When I heard that the special Agricultural writer for the “Leader” wanted the Editor of the “News” to question him regarding Wando-vale estate, I confess I experienced a feeling that was not altogether an enviable one. But I soon pulled myself together, and after committing all available Wandovale statistics (thanks to the “Age” parliamentary reports) to memory, I faced the music with a certain amount of confidence. When I recognized the familiar features of the genial Mr. J. L. Dow, I experienced a very satisfactory sense of relief; and when my old Ballarat friend Mr. E. Luke, The Leader Photographer, and black and white artist expressed his pleasure at seeing me again, I felt that there was nothing so awful as being expected to know everything about land values, watering possibilities, sheep carrying capacity, etc., etc., of the Government property known as Wandovale Estate.
In company with driver Cook, we three, set off to do duty in the double capacity of driver and general informant by Mr. T. Cawker, we three set off for a drive to, and about Wandovale. On the road we met Mr. John Ferrier, who cordially invited us to his place, which we promised to reach somewhere about three in the afternoon.
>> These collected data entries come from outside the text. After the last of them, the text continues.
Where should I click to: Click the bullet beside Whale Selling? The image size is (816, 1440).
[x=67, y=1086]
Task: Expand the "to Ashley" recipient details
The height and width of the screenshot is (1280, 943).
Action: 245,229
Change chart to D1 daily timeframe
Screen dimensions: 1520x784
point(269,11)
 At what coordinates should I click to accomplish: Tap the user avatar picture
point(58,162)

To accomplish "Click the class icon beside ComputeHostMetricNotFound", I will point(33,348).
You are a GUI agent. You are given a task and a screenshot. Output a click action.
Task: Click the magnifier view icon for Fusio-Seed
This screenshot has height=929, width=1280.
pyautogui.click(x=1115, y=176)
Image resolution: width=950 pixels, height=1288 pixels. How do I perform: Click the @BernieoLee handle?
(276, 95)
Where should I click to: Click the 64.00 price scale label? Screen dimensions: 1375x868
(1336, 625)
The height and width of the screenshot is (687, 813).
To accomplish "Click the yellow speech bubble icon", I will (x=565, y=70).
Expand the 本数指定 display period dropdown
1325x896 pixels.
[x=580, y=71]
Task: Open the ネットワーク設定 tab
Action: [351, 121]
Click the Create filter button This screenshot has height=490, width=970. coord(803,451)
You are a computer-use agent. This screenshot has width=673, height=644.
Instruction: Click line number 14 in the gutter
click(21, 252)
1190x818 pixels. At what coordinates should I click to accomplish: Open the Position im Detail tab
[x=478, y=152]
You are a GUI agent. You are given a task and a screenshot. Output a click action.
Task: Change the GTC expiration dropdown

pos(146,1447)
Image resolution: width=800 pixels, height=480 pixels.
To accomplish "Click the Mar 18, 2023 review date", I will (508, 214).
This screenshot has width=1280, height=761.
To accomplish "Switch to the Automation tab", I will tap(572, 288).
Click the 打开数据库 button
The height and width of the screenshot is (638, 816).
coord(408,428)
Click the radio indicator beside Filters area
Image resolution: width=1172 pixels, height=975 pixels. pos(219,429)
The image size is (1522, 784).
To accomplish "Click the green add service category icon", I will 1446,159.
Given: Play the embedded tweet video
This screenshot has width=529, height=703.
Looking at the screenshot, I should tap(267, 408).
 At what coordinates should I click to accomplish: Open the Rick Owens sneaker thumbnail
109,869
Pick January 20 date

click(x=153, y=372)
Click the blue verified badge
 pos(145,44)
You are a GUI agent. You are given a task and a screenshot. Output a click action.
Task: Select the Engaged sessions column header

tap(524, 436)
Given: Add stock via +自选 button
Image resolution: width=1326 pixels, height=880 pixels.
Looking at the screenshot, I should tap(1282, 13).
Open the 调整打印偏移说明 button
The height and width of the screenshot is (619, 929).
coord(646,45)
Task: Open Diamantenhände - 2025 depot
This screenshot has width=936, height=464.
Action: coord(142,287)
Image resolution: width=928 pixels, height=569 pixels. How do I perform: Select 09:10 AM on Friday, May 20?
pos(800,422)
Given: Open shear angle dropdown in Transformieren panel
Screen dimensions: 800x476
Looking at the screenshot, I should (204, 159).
The first snap-shot of the day was one of a mob of cattle, knee-weary, poor looking beasts, that we learned had been on the roads for seventeen weeks, having journeyed all the way from Queensland. They were going on to Ballarat.
Arrived at the south-eastern boundary of Wandovale, Mr. Luke took a fine photograph of the valley looking down towards the north. During the drive down the Wandovale hill, Mr. Dow was in raptures about the wonderful nature of the country and the glorious possibilities that were before those lucky ones who were allotted portions of the estate.
Arrived at the homestead we found that Mr. Davis was out, so proceeded with customary journalistic “front”, to make ourselves at home. The lad, Georgie, and our driver had much difficulty rounding up the bullocks at the creek for our enthusiastic snap-shotter to get a picture, but he eventually succeeded in getting three excellent plates. In the meantime Mr. Davis had arrived, and with some natural show of concern wanted to know who the -------(he did not say it) was taking possession of the place? Mr. Dow explained, and in a very few moments, journalists and manager, also a friendly foal which took a liking to Mr. Dow’s umbrella handle, as well as the buttons on his waistcoat, were posed at the side of a wagon, and duly “taken down” by the ardent photographer.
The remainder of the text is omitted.